Provided data:
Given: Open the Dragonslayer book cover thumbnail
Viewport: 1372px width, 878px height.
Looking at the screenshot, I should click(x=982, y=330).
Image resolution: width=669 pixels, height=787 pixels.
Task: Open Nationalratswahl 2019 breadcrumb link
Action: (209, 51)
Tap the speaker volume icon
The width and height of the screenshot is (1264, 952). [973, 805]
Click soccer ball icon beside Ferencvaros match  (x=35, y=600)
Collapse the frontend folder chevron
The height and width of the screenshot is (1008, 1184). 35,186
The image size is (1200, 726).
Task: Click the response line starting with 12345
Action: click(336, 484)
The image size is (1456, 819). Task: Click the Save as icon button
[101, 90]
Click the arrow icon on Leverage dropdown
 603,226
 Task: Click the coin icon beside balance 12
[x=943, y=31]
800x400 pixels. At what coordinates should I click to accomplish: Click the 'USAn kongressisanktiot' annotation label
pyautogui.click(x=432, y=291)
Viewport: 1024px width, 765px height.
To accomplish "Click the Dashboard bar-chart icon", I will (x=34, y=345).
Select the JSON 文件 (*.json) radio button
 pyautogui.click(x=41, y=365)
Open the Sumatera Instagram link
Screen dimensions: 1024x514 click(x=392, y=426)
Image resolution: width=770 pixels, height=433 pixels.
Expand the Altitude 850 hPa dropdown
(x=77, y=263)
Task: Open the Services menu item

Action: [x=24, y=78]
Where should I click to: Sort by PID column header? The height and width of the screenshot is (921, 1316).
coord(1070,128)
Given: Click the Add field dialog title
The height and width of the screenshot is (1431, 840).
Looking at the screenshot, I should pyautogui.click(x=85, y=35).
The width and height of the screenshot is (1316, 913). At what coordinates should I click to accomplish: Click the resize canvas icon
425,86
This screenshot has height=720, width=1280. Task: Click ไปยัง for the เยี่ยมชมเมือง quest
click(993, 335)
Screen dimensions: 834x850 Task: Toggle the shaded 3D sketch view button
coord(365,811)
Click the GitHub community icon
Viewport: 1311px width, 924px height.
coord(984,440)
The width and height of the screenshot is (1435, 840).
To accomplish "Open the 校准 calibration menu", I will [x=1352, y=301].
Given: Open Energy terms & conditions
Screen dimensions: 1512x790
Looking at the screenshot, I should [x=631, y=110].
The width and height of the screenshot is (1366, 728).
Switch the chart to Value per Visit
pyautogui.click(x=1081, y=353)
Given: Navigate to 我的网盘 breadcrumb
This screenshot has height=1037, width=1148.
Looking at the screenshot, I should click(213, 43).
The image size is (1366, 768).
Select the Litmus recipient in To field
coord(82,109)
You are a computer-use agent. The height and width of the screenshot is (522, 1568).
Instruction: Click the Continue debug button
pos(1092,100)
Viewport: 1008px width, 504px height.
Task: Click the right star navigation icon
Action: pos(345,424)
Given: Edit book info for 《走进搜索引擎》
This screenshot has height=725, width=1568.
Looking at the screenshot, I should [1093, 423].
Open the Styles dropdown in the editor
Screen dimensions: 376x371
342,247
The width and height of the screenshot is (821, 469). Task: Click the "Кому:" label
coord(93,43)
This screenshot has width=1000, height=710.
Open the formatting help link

Directions for this task:
Render all the entries above as a numbered list, one line per item, and leave out any blank lines.

Finished exercise:
1. Given: Open the Dragonslayer book cover thumbnail
2. Viewport: 1372px width, 878px height.
3. Looking at the screenshot, I should click(x=982, y=330).
4. Image resolution: width=669 pixels, height=787 pixels.
5. Task: Open Nationalratswahl 2019 breadcrumb link
6. Action: (209, 51)
7. Tap the speaker volume icon
8. The width and height of the screenshot is (1264, 952). [973, 805]
9. Click soccer ball icon beside Ferencvaros match  (x=35, y=600)
10. Collapse the frontend folder chevron
11. The height and width of the screenshot is (1008, 1184). 35,186
12. The image size is (1200, 726).
13. Task: Click the response line starting with 12345
14. Action: click(336, 484)
15. The image size is (1456, 819). Task: Click the Save as icon button
16. [101, 90]
17. Click the arrow icon on Leverage dropdown
18.  603,226
19.  Task: Click the coin icon beside balance 12
20. [x=943, y=31]
21. 800x400 pixels. At what coordinates should I click to accomplish: Click the 'USAn kongressisanktiot' annotation label
22. pyautogui.click(x=432, y=291)
23. Viewport: 1024px width, 765px height.
24. To accomplish "Click the Dashboard bar-chart icon", I will (x=34, y=345).
25. Select the JSON 文件 (*.json) radio button
26.  pyautogui.click(x=41, y=365)
27. Open the Sumatera Instagram link
28. Screen dimensions: 1024x514 click(x=392, y=426)
29. Image resolution: width=770 pixels, height=433 pixels.
30. Expand the Altitude 850 hPa dropdown
31. (x=77, y=263)
32. Task: Open the Services menu item
33. Action: [x=24, y=78]
34. Where should I click to: Sort by PID column header? The height and width of the screenshot is (921, 1316).
35. coord(1070,128)
36. Given: Click the Add field dialog title
37. The height and width of the screenshot is (1431, 840).
38. Looking at the screenshot, I should pyautogui.click(x=85, y=35).
39. The width and height of the screenshot is (1316, 913). At what coordinates should I click to accomplish: Click the resize canvas icon
40. 425,86
41. This screenshot has height=720, width=1280. Task: Click ไปยัง for the เยี่ยมชมเมือง quest
42. click(993, 335)
43. Screen dimensions: 834x850 Task: Toggle the shaded 3D sketch view button
44. coord(365,811)
45. Click the GitHub community icon
46. Viewport: 1311px width, 924px height.
47. coord(984,440)
48. The width and height of the screenshot is (1435, 840).
49. To accomplish "Open the 校准 calibration menu", I will [x=1352, y=301].
50. Given: Open Energy terms & conditions
51. Screen dimensions: 1512x790
52. Looking at the screenshot, I should [x=631, y=110].
53. The width and height of the screenshot is (1366, 728).
54. Switch the chart to Value per Visit
55. pyautogui.click(x=1081, y=353)
56. Given: Navigate to 我的网盘 breadcrumb
57. This screenshot has height=1037, width=1148.
58. Looking at the screenshot, I should click(213, 43).
59. The image size is (1366, 768).
60. Select the Litmus recipient in To field
61. coord(82,109)
62. You are a computer-use agent. The height and width of the screenshot is (522, 1568).
63. Instruction: Click the Continue debug button
64. pos(1092,100)
65. Viewport: 1008px width, 504px height.
66. Task: Click the right star navigation icon
67. Action: pos(345,424)
68. Given: Edit book info for 《走进搜索引擎》
69. This screenshot has height=725, width=1568.
70. Looking at the screenshot, I should [1093, 423].
71. Open the Styles dropdown in the editor
72. Screen dimensions: 376x371
73. 342,247
74. The width and height of the screenshot is (821, 469). Task: Click the "Кому:" label
75. coord(93,43)
76. This screenshot has width=1000, height=710.
77. Open the formatting help link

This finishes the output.